In the part that opens with the line containing "The width and height of the screenshot is (455, 854)." and closes with the line containing "tap(369, 367)", change "chevron" to "caret" and keep everything else the same. Give back only those lines.

Text and item location lines
■ ■ ■

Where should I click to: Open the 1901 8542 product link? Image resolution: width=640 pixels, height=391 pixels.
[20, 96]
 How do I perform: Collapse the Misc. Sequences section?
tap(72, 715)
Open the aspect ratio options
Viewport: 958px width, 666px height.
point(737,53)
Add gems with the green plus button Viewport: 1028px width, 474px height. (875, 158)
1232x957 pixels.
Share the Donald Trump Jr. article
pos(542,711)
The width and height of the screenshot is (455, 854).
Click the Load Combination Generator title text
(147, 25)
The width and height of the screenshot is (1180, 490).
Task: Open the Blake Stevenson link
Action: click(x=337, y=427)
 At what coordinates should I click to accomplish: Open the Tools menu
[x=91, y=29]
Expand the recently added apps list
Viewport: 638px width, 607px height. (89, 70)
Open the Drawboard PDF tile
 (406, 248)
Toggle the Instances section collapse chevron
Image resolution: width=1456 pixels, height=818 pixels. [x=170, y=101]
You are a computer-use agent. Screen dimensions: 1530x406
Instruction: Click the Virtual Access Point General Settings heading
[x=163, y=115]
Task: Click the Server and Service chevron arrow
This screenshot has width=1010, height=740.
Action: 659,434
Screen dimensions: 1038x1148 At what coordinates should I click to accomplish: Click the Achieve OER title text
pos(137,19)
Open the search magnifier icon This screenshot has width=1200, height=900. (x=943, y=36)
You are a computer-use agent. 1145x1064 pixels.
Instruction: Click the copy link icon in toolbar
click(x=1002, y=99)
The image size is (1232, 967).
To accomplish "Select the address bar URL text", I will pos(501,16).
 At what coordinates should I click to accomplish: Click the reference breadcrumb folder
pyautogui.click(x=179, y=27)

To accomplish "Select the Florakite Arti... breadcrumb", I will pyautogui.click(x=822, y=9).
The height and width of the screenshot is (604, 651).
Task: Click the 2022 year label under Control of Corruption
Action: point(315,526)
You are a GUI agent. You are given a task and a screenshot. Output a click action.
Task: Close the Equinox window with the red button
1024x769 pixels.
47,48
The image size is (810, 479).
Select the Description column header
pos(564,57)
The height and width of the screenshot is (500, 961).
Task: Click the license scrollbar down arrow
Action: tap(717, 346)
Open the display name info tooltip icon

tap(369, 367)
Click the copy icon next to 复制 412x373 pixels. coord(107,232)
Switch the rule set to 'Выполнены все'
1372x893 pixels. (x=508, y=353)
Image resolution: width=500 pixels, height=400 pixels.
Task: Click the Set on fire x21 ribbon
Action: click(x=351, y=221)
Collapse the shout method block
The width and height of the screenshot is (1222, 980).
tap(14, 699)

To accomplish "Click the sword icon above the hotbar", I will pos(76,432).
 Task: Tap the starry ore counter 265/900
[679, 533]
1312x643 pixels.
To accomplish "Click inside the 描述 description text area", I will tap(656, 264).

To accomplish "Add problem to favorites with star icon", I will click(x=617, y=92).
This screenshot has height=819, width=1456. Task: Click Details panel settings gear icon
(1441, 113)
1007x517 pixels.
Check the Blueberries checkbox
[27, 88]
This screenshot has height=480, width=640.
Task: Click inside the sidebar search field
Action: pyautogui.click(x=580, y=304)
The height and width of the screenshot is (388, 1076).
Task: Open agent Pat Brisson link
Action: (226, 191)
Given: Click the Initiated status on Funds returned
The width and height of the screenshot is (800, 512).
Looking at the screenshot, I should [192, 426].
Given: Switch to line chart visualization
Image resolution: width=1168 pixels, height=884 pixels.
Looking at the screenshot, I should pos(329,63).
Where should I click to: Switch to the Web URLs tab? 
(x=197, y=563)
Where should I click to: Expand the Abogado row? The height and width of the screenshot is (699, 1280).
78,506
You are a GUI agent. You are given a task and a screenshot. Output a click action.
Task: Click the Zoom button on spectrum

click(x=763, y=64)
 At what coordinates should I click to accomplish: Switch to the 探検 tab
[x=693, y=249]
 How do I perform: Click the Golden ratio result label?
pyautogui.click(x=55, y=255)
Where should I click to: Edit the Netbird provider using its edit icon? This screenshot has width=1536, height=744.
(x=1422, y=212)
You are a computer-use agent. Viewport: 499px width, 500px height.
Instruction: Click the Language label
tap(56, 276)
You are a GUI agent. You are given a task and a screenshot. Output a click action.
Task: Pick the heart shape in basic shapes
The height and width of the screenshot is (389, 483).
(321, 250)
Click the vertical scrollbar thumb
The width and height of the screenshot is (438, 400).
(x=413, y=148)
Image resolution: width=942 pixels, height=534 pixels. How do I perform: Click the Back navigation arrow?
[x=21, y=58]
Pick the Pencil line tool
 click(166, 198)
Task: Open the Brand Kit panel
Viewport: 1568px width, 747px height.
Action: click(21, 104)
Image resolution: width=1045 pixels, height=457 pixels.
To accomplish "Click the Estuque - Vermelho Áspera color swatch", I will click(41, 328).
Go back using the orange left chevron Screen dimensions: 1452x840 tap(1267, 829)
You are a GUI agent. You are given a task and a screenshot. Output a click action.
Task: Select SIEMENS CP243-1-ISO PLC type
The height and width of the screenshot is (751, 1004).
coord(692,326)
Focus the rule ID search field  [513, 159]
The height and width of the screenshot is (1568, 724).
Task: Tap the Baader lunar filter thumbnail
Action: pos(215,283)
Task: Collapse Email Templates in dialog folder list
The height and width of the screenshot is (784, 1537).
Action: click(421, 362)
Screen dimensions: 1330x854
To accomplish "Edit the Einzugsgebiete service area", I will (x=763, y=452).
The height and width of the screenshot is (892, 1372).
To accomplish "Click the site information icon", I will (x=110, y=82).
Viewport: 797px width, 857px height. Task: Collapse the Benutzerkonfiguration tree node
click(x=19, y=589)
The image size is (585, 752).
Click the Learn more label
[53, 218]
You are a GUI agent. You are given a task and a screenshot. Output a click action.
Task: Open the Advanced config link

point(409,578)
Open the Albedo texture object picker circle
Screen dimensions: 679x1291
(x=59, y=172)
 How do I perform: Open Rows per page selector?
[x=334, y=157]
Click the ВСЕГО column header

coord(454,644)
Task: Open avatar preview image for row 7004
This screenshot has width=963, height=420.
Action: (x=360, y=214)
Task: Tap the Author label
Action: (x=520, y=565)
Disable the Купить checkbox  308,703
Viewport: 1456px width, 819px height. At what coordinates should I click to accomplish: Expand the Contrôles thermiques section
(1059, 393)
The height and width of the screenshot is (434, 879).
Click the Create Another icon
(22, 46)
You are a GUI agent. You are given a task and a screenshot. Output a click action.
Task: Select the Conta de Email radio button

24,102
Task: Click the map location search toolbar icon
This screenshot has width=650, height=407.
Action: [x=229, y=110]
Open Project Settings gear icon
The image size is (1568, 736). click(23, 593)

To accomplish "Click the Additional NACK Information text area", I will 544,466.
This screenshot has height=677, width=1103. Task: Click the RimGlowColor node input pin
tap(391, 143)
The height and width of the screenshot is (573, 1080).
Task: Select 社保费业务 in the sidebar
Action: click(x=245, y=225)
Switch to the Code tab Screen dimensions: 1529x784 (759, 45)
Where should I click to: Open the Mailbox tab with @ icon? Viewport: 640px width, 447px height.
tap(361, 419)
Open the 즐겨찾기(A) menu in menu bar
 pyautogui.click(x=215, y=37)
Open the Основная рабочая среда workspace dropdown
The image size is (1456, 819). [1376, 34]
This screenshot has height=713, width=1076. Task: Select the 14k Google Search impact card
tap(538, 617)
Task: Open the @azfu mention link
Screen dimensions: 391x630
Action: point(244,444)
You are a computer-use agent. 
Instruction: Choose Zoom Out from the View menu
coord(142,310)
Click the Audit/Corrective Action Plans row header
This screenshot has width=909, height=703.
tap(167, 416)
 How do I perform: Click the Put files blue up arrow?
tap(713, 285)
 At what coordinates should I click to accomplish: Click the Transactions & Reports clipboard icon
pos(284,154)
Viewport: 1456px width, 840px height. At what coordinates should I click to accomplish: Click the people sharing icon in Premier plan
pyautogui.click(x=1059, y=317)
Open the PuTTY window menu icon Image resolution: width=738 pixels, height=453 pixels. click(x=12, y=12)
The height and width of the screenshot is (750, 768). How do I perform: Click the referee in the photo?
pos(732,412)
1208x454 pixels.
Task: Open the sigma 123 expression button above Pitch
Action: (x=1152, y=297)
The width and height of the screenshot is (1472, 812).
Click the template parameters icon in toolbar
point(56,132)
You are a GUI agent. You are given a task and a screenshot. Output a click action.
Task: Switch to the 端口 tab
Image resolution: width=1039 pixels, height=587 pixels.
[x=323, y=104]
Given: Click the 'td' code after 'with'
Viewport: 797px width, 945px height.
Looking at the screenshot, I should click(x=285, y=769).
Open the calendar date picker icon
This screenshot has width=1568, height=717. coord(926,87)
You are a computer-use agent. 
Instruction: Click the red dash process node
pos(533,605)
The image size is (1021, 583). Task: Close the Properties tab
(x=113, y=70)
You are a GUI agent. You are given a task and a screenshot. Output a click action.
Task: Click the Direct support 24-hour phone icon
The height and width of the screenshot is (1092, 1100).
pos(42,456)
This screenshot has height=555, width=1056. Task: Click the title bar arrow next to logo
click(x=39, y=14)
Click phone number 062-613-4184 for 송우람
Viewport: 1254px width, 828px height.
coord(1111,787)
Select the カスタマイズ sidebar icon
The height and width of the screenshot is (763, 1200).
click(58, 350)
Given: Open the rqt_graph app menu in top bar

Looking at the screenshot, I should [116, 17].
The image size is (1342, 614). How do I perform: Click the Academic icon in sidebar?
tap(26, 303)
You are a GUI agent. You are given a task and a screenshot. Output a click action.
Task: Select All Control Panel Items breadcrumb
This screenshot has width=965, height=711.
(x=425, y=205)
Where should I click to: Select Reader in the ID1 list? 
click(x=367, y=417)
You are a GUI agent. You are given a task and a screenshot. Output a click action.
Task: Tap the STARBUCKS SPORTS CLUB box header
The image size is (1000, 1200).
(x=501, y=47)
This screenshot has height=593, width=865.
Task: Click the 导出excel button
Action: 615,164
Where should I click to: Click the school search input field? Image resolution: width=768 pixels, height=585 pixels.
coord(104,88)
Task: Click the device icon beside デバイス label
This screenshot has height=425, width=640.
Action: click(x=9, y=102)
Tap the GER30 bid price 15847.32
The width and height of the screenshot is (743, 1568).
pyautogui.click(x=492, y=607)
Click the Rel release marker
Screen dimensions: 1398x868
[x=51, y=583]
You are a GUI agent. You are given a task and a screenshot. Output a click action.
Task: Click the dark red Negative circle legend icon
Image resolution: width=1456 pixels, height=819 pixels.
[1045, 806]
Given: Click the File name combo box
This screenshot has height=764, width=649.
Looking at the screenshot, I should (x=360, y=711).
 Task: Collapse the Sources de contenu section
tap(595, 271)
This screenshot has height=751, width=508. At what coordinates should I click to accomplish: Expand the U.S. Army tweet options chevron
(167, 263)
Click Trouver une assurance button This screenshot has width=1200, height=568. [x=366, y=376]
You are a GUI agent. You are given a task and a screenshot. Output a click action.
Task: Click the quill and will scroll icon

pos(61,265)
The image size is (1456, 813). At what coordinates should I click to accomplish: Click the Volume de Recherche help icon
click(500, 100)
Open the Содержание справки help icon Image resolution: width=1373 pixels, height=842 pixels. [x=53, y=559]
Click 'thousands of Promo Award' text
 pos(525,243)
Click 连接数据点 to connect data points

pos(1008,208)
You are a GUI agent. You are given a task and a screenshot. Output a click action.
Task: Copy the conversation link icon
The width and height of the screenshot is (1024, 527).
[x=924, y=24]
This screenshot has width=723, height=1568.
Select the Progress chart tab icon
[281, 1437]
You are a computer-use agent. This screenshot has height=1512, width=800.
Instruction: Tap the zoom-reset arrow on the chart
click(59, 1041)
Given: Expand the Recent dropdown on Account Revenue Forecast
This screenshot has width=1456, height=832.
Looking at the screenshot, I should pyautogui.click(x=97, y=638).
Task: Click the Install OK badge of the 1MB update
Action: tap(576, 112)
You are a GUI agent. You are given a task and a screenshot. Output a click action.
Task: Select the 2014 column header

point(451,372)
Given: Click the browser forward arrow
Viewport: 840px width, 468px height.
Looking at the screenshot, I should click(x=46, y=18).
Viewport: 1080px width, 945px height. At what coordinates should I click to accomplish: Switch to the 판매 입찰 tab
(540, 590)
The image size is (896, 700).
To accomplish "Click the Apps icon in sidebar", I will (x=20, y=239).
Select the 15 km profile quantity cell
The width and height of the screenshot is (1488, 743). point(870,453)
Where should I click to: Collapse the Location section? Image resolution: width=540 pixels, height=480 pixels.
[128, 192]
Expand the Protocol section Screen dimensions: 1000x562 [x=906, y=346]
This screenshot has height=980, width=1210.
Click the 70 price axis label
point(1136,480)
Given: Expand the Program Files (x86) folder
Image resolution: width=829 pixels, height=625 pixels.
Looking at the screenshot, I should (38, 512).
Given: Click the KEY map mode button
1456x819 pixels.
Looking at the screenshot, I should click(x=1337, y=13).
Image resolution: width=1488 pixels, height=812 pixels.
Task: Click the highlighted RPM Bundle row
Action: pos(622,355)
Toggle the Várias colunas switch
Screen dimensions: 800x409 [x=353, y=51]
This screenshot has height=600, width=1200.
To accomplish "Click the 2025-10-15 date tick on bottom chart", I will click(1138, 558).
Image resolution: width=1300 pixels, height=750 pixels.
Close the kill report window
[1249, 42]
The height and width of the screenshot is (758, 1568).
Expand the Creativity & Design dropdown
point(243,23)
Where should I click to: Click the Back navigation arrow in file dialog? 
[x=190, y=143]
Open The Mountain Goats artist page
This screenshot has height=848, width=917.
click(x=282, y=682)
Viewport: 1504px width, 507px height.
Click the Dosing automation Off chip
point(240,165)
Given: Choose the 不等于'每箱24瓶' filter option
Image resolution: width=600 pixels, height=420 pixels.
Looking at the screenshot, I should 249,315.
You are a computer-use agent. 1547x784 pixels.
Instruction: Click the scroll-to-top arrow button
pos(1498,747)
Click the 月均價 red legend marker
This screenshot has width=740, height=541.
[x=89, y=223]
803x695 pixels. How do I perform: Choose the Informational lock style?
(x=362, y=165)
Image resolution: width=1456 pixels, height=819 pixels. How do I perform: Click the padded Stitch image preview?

■ ■ ■

## RESPONSE TO THE TASK
The width and height of the screenshot is (455, 854).
Click the Load Combination Generator title text
(147, 25)
The width and height of the screenshot is (1180, 490).
Task: Open the Blake Stevenson link
Action: click(x=337, y=427)
 At what coordinates should I click to accomplish: Open the Tools menu
[x=91, y=29]
Expand the recently added apps list
Viewport: 638px width, 607px height. (89, 70)
Open the Drawboard PDF tile
 (406, 248)
Toggle the Instances section collapse caret
Image resolution: width=1456 pixels, height=818 pixels. [x=170, y=101]
You are a computer-use agent. Screen dimensions: 1530x406
Instruction: Click the Virtual Access Point General Settings heading
[x=163, y=115]
Task: Click the Server and Service caret arrow
This screenshot has width=1010, height=740.
Action: 659,434
Screen dimensions: 1038x1148 At what coordinates should I click to accomplish: Click the Achieve OER title text
pos(137,19)
Open the search magnifier icon This screenshot has width=1200, height=900. (x=943, y=36)
You are a computer-use agent. 1145x1064 pixels.
Instruction: Click the copy link icon in toolbar
click(x=1002, y=99)
The image size is (1232, 967).
To accomplish "Select the address bar URL text", I will pos(501,16).
 At what coordinates should I click to accomplish: Click the reference breadcrumb folder
pyautogui.click(x=179, y=27)

To accomplish "Select the Florakite Arti... breadcrumb", I will pyautogui.click(x=822, y=9).
The height and width of the screenshot is (604, 651).
Task: Click the 2022 year label under Control of Corruption
Action: point(315,526)
You are a GUI agent. You are given a task and a screenshot. Output a click action.
Task: Close the Equinox window with the red button
1024x769 pixels.
47,48
The image size is (810, 479).
Select the Description column header
pos(564,57)
The height and width of the screenshot is (500, 961).
Task: Click the license scrollbar down arrow
Action: tap(717, 346)
Open the display name info tooltip icon

tap(369, 367)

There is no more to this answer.